Trecho da página

A única pessoa que desconfia de Wendy é Harry Jr. Só ele percebe que há algo errado com ela, e encontra em uma vizinha, a sra Eunice Saint Clair (June Lockhart, conhecida principalmente pela série Perdidos no Espaço de 1965), uma figura a princípio indócil e rabugenta, mas surpreendentemente simpática com a sua figura, que revelaria mais tarde uma ligação com o mundo mágico.
O prédio não parece ser um lugar convidativo para crianças morarem, a pequena Wendy mesmo - caso não fosse na verdade uma criatura sobrenatural disfarçada - se depararia com uma prostituta saindo cedo, da casa de um vizinho.
Apesar de não ser um filme slasher, o roteiro parece querer punir quem transa, já que utiliza o apartamento de Peter Dickinson, o vizinho que faz uso de sexo pago, como a primeira base de reprodução do troll.
Os cenários são um dos pontos mais altos da produção, incrivelmente bem pensados, magicamente encaixados nos cubículos das moradias urbanas. Parecem de fato representações de mundos inóspitos, reproduções de outras épocas reunidas em um universo do qual não pertencem.
Saint Clair, parece ter algo a ver com as tais criaturas. A princípio se pensa que ela está mancomunada com eles, já que a mesma possui um cogumelo de efeito prático como ser de estimação, de nome Galvin, mas aos poucos, se percebe que ela é mais do que uma parceira dos trolls.
Fondacaro apareceria como um personagem sem maquiagem, o vizinho com nanismo Malcolm Mallory, um homem culto, professor de inglês, que gosta de lendas e mitologias, e que nutre por Wendy uma simpatia considerável.
Ele logo se transforma em um amigo da mocinha, que o chama de irmão elfo, possivelmente graças a uma ligação do mesmo com os personagens mágicos, mas ao menos em relação ao seu personagem, o texto não esclarece suas intenções.
Parte de Malcolm a primeira explicação lógica para a existência das criaturas, uma vez que ele fala de uma lenda antiga, de uma fada chamada Gloriana, cuja origem conversa diretamente com a arquitetura e construção do prédio onde os personagens vivem.
Entre as teorias mais absurdas que o filme traz, está a crença de Potter Junior de que sua irmã foi abduzida por marcianos. O roteiro mesmo se encarrega de demonstrar que ele não estava de todo errado, já que os seres mágicos não são da mesma Terra que os humanos.
Os melhores momentos são as transformações dos apartamentos em bases dos elfos/trolls, seguida da transformação dos personagens. Há casulos, muitos bonecos de efeitos práticos, de tamanhos e configurações variadas, uma variação considerável de visual, incomum em produções B.
Além do visual, que varia de qualidade para cada criatura, o surpreendente visualmente é o cuidado em abordar o mundo mágico sobrepondo o comum.

Instrução escrita
Transcreva, do texto sobre o filme dos trolls, a passagem de "Parte de Malcolm" a "os personagens vivem.". Os registros vêm de outra fonte, sem relação com o trecho.

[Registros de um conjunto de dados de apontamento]

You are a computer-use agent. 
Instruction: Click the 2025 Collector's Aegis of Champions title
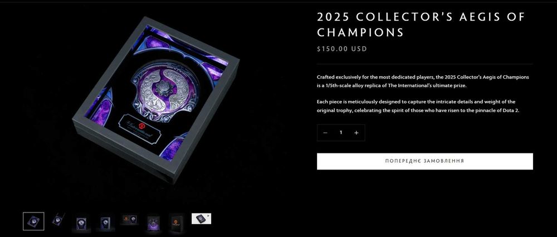pos(421,25)
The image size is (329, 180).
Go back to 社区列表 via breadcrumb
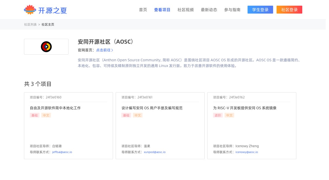point(30,24)
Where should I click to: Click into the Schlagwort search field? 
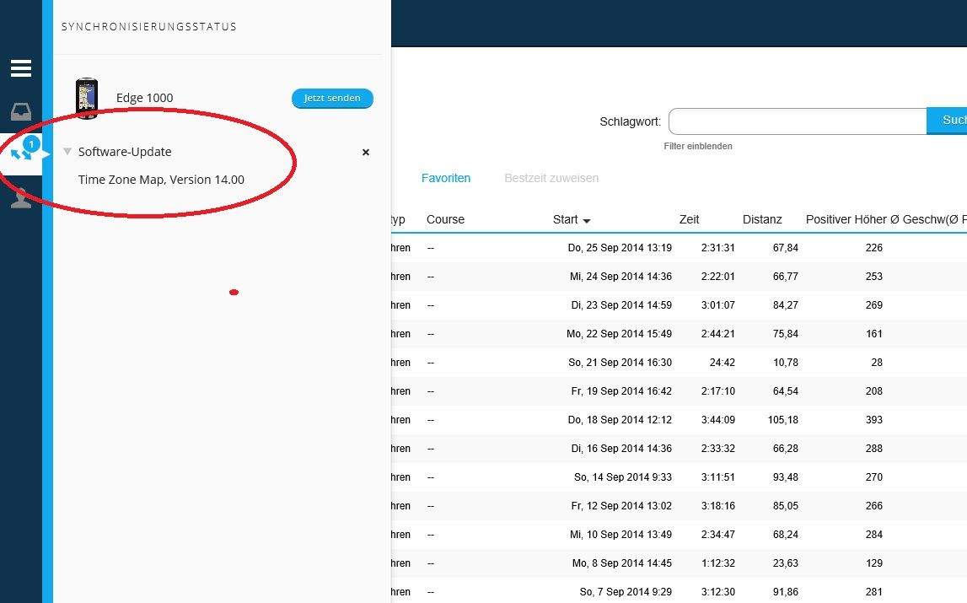point(797,121)
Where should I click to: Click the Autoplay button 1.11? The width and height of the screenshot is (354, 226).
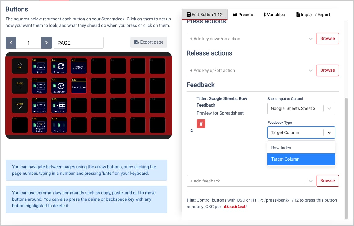click(x=59, y=86)
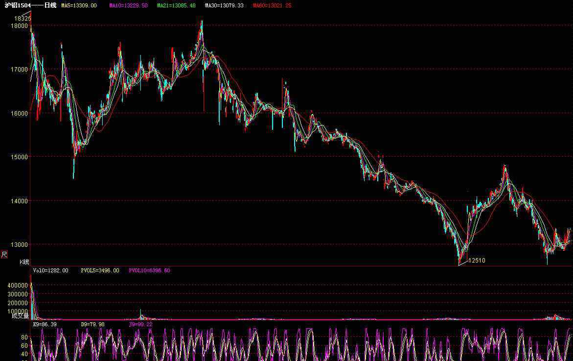Click the J9 KDJ indicator label
573x361 pixels.
(140, 324)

Em resposta
Parte de Malcolm a primeira explicação lógica para a existência das criaturas, uma vez que ele fala de uma lenda antiga, de uma fada chamada Gloriana, cuja origem conversa diretamente com a arquitetura e construção do prédio onde os personagens vivem.